471,000 citizens from outside the EU were refused entry into the EU in 2018, according to Eurostat. That’s 7% more than in 2017, when there were 439,500.
On the other hand, in 2018, 478,000 people were issued an order to leave the EU — a 7% decrease from 2017, when they were 516,100.
Also down, by 3%, is the figure of illegal non-EU citizens present in the block in 2018. They were 601,500, compared to 618,800 in 2017. Their numbers have fallen sharply since 2015, when there were 2,154,700 non-EU citizens present illegally in the bloc.
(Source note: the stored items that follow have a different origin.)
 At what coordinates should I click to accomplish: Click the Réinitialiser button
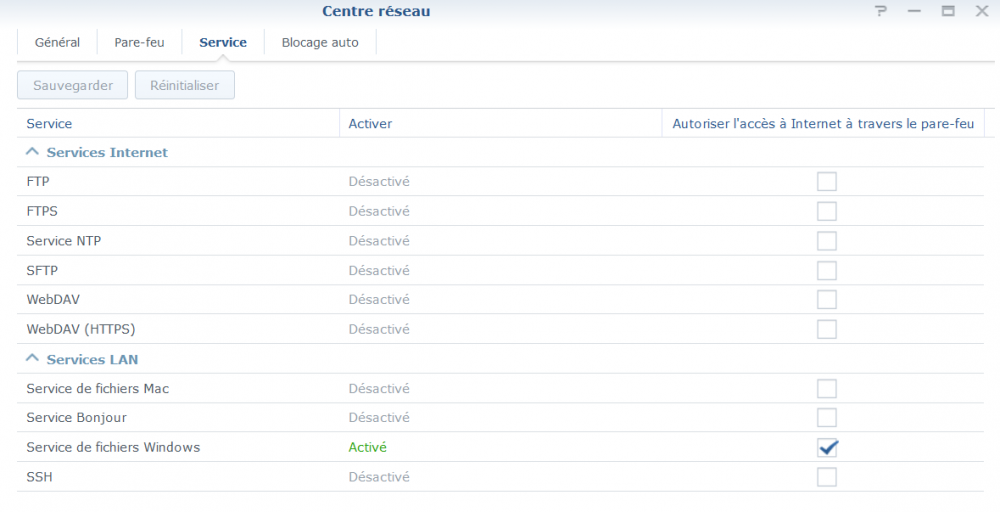185,85
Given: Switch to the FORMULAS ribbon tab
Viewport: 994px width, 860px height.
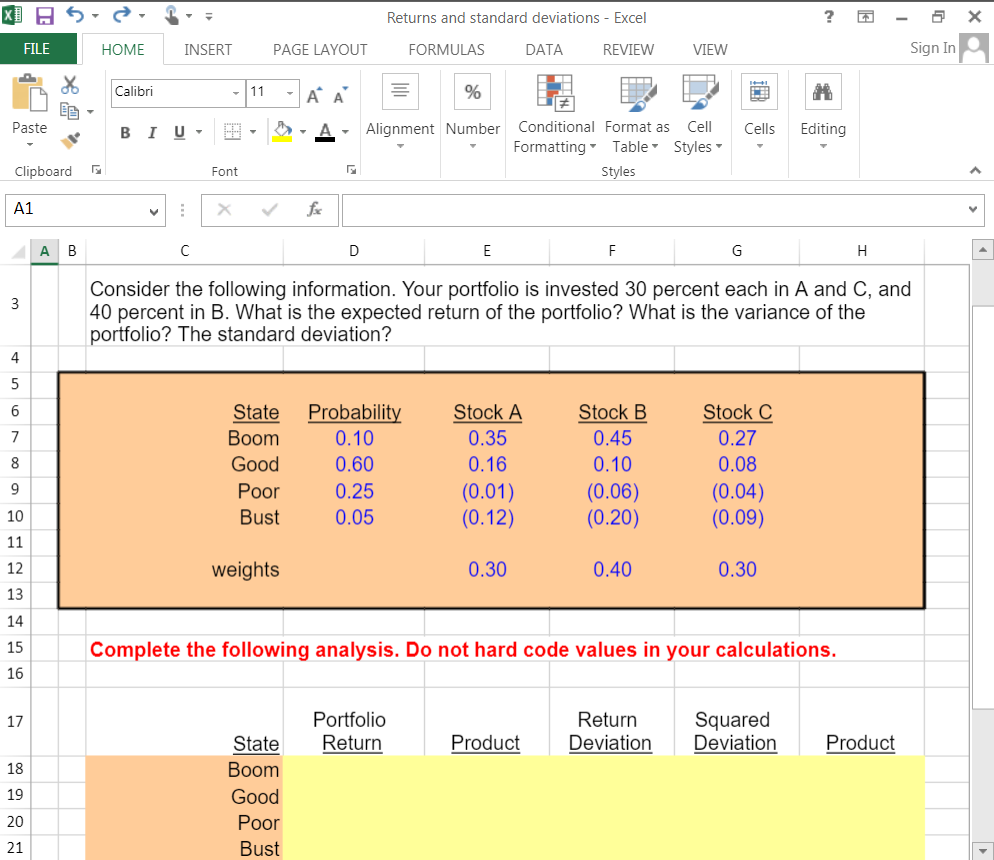Looking at the screenshot, I should (446, 49).
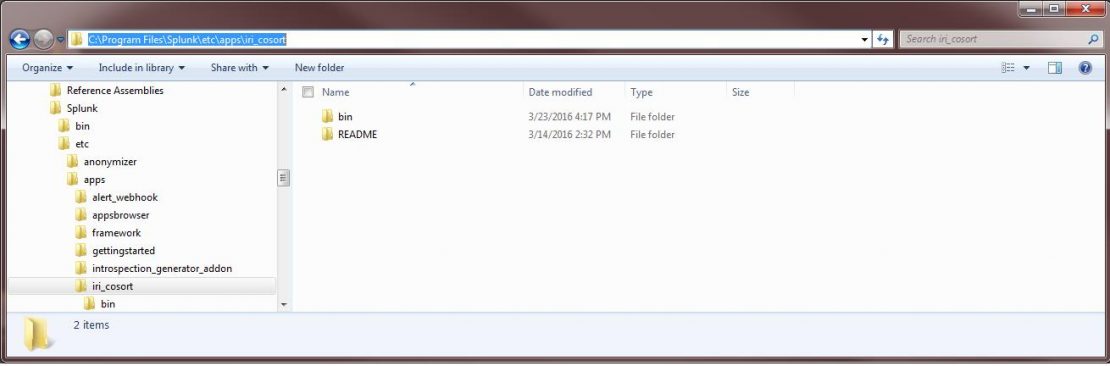The image size is (1110, 366).
Task: Select the README folder icon in file list
Action: [x=327, y=135]
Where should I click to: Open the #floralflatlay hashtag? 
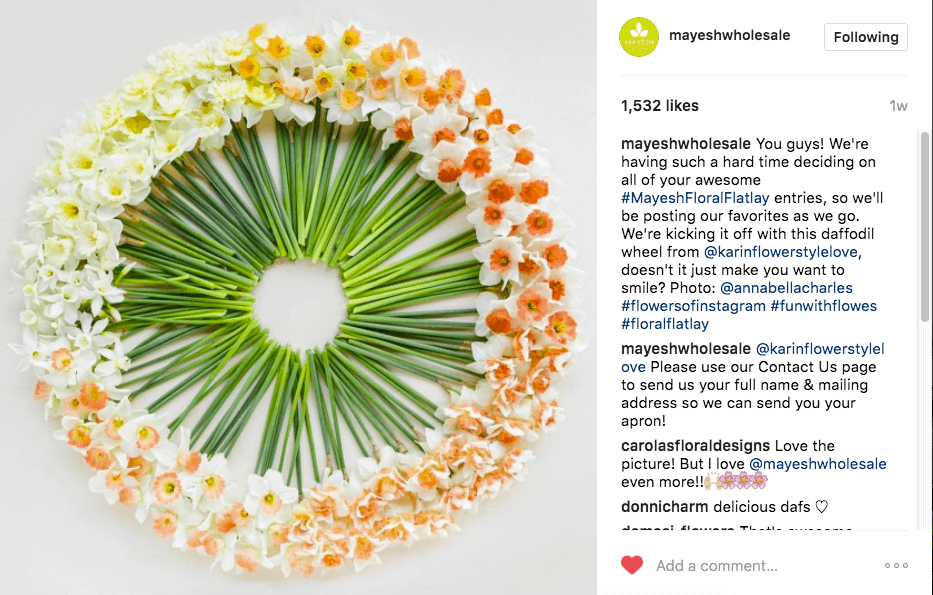point(665,324)
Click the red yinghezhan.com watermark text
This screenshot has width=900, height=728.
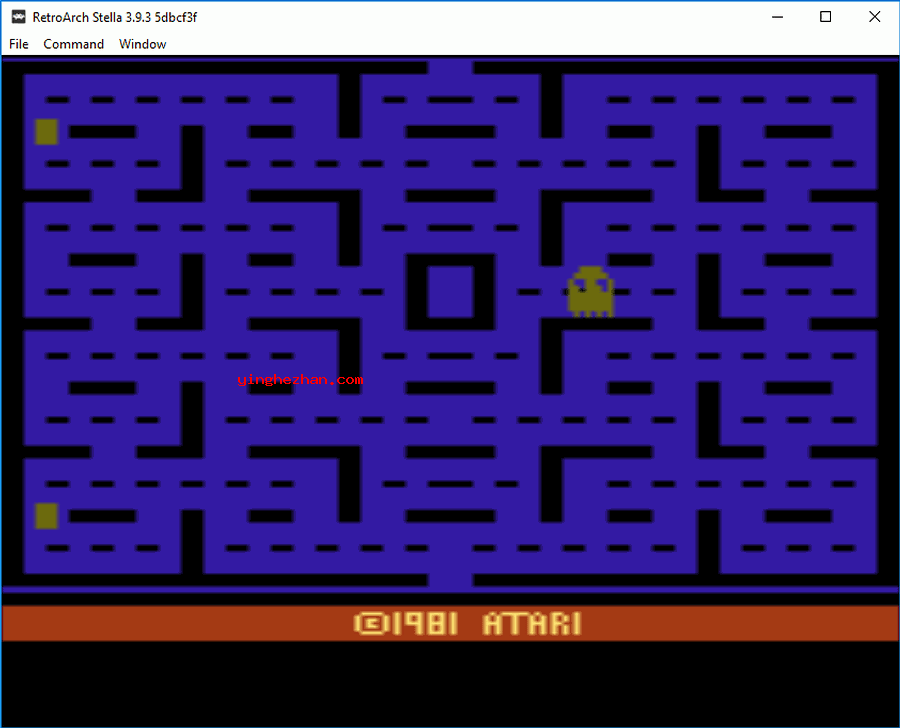301,380
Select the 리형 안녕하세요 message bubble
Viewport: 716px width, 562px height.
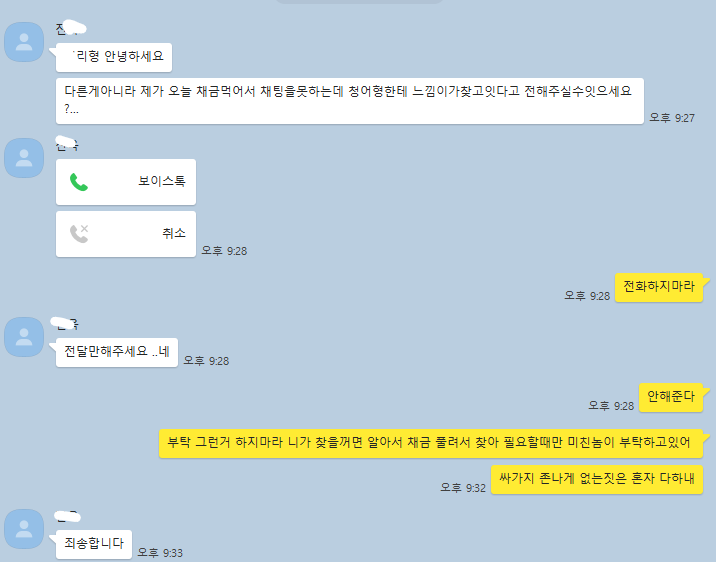click(114, 58)
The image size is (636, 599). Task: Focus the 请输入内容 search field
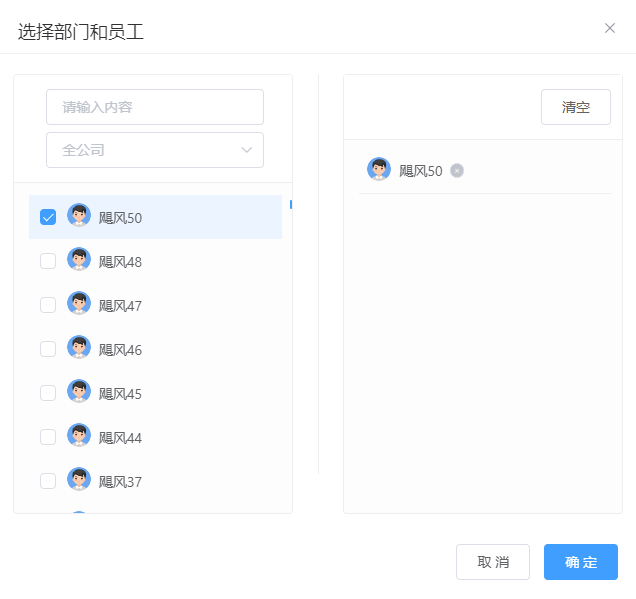[155, 107]
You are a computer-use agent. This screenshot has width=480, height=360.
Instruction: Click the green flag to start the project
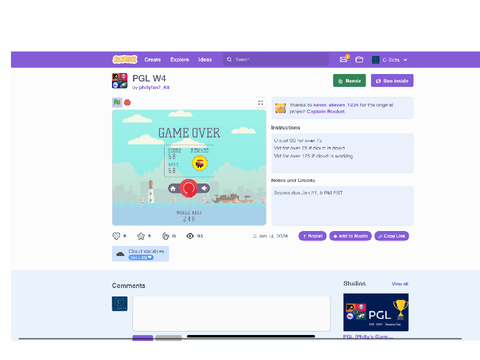tap(117, 102)
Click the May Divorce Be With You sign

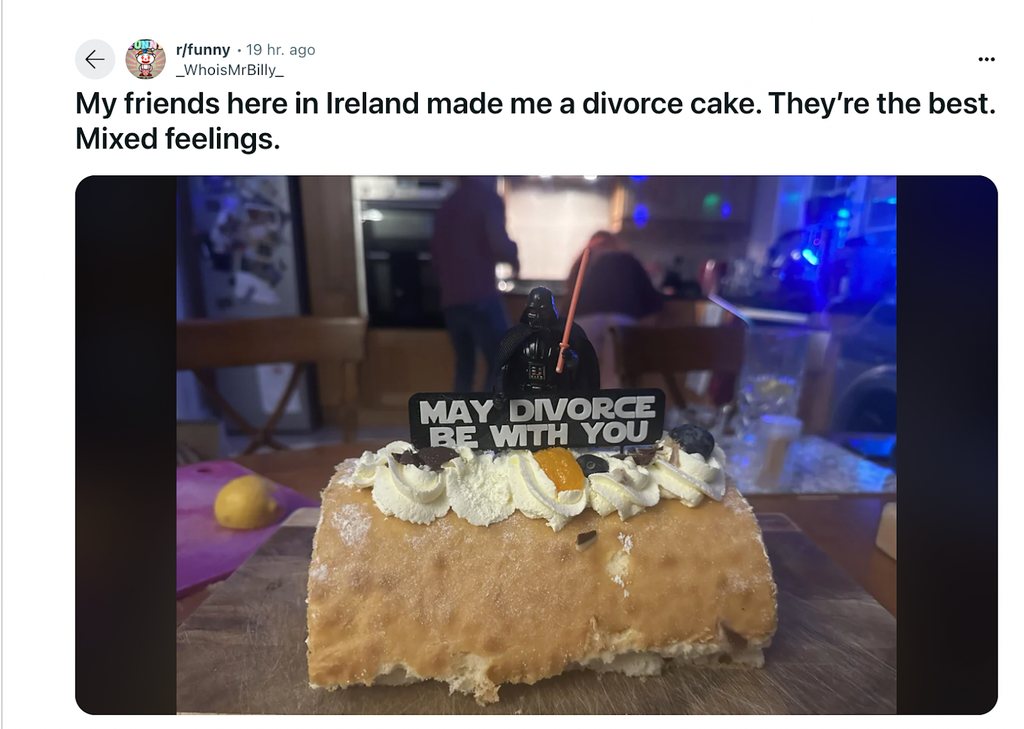[536, 421]
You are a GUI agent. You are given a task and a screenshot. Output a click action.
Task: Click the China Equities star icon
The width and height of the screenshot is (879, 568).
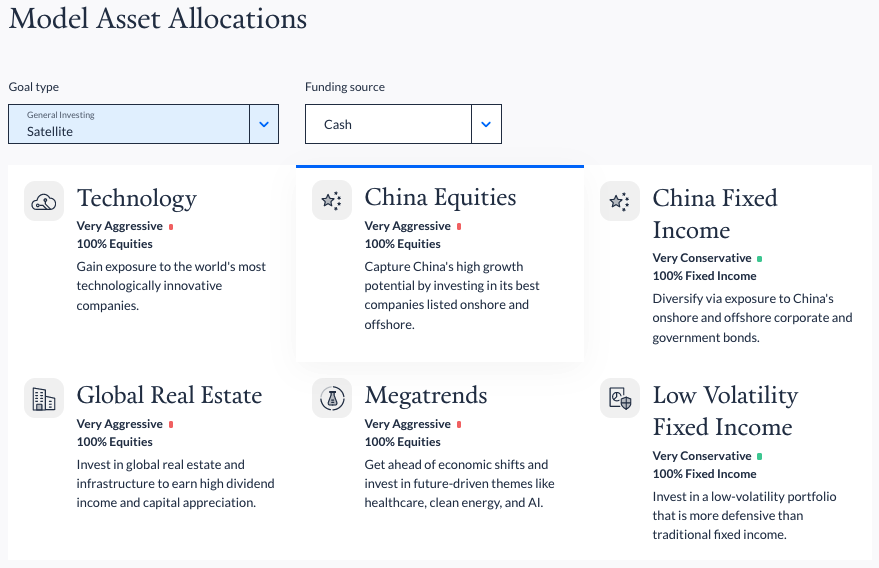[332, 200]

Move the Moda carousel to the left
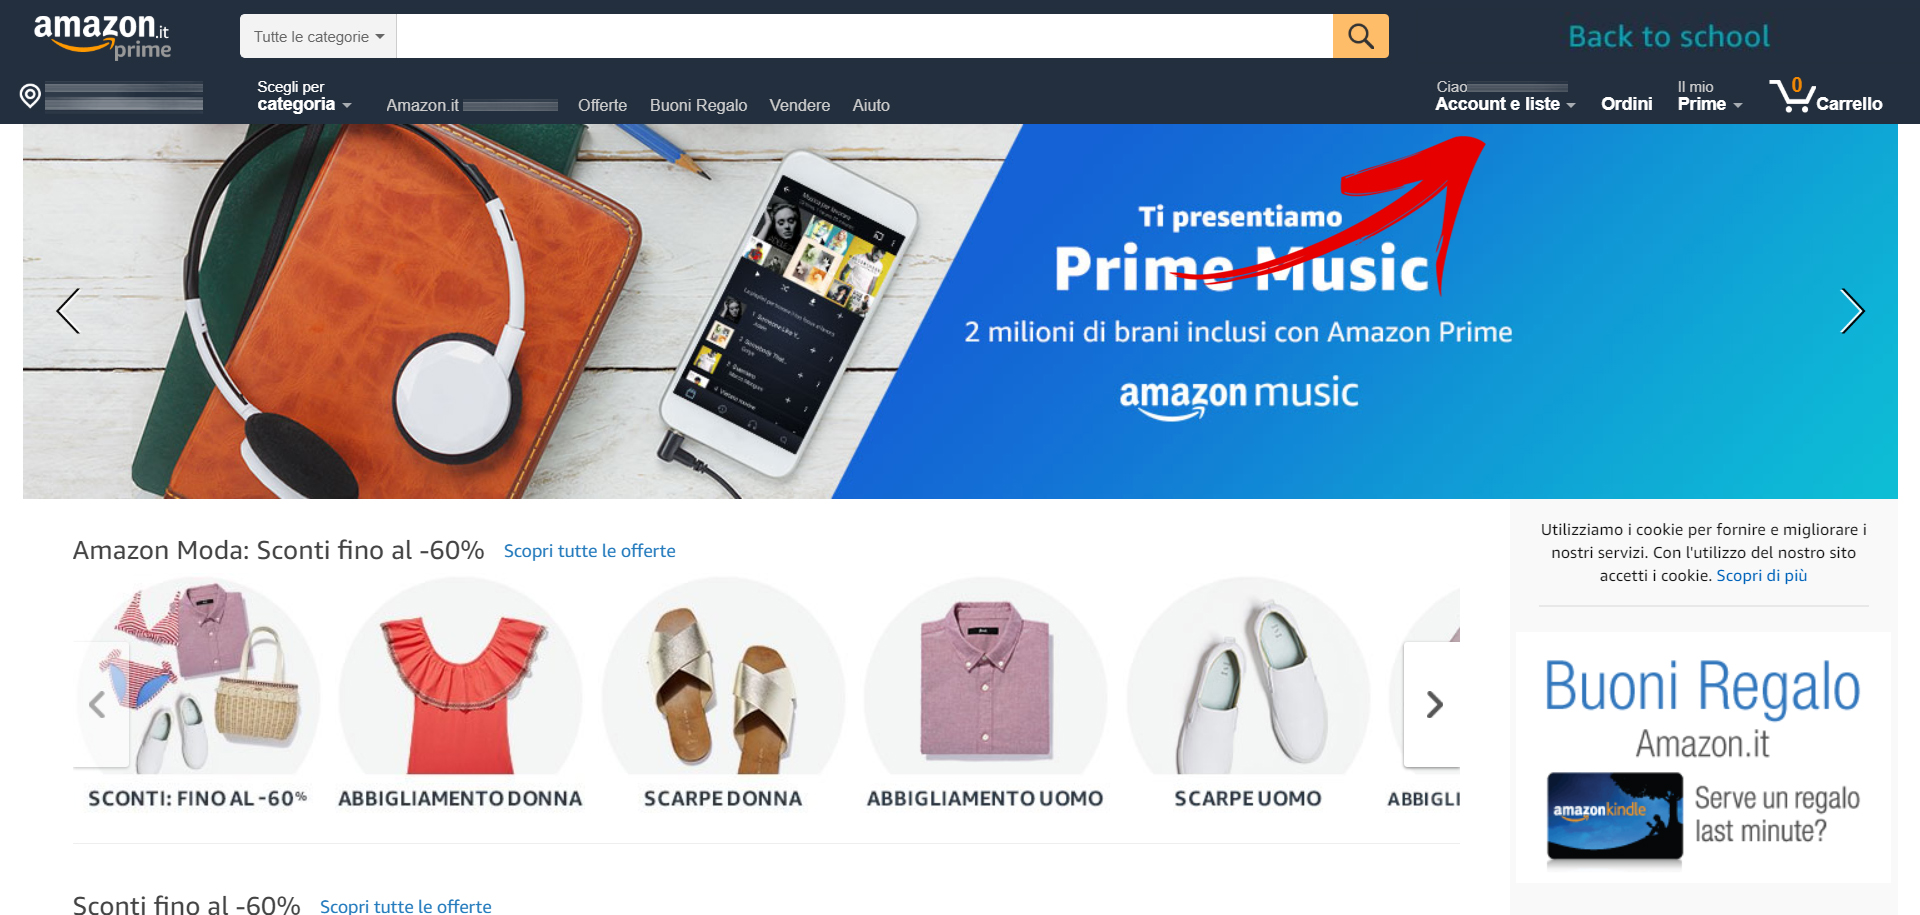pyautogui.click(x=99, y=705)
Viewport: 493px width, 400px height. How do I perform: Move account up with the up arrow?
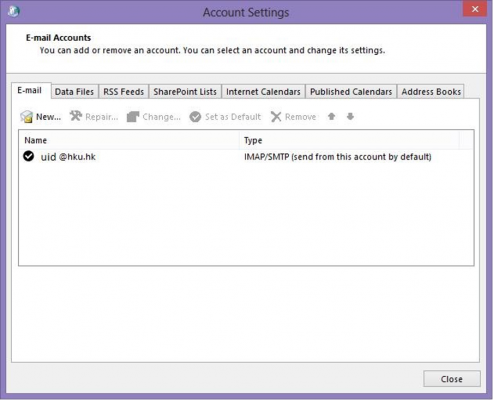(331, 116)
That was the highest number ever recorded, Eurostat noted in its report.
In 2018, 198,000 non-EU citizens, after receiving an order to leave, were returned to another country, 158,000 among them were returned to a country outside the EU.
68% of illegal migrants present in the EU live in four EU countries: Germany, France, Greece and Spain, but numbers vary greatly.
Germany claims the highest number of non-EU illegal migrants in 2018, with 134,100. France is second with 105,900. They are 93,400 and 78,300 in Spain.
But while Germany had many more illegal immigrants present in its territory, it is the French authorities who in 2018 presented the largest number (105,600) of non-EU citizens with an order to leave the country.
The three other main EU countries reported almost half the French amount, with 59,300 for Spain, 58,300 for Greece and 52,900 for Germany.
But in both absolute and relative terms, Spain recorded the highest increase in the number of non-EU citizens ordered to leave between 2017 and 2018 (up 31,900 people or +117%), Eurostat noted in its report.
The largest number of non-EU citizens returned to countries outside the EU was in Germany (29,100), followed by Poland (25,700) and the United Kingdom (24,500), Eurostat added.